» SOURCE:
Being a pastor is, perhaps, the most satisfying work ever. At the same time, it often poses great spiritual challenges.
It is challenging because we are paid to study the Word of God and then pass on to others what we learn. We can share life-changing insights and train others to learn, love, and practice the wisdom and beauty of God’s Written Word. Through our study and engagement with the Bible, we encounter the Living God of Scripture. What can be more satisfying than that? What can be more meaningful?
Where, then, is the problem?
It is here: our great privilege is also our great danger.1 The constant contact with divine things can pose a real challenge. As they say, familiarity breeds contempt.2 The holy can easily become common when we deal with it daily. The extraordinary work can become routine.

» STORED DATA:

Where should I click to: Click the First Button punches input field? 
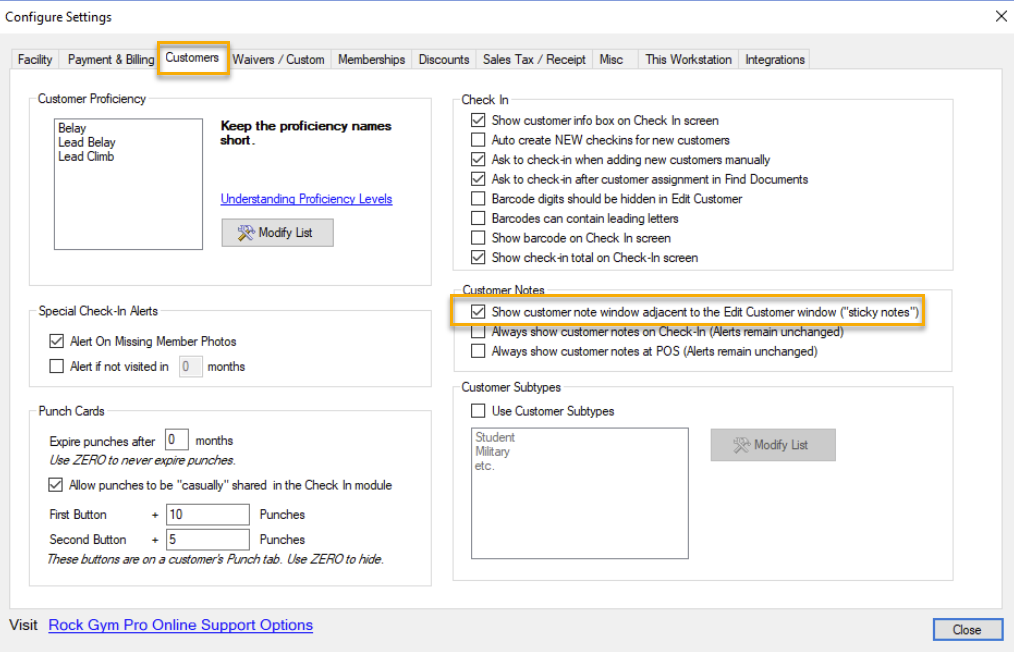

» PROMPT:
In the text on pastoral ministry above, write out the passage that begins at the words "It is challenging" and ends after "be more meaningful?", changing "life-changing insights" to "transformative lessons".

» TASK OUTPUT:
It is challenging because we are paid to study the Word of God and then pass on to others what we learn. We can share transformative lessons and train others to learn, love, and practice the wisdom and beauty of God’s Written Word. Through our study and engagement with the Bible, we encounter the Living God of Scripture. What can be more satisfying than that? What can be more meaningful?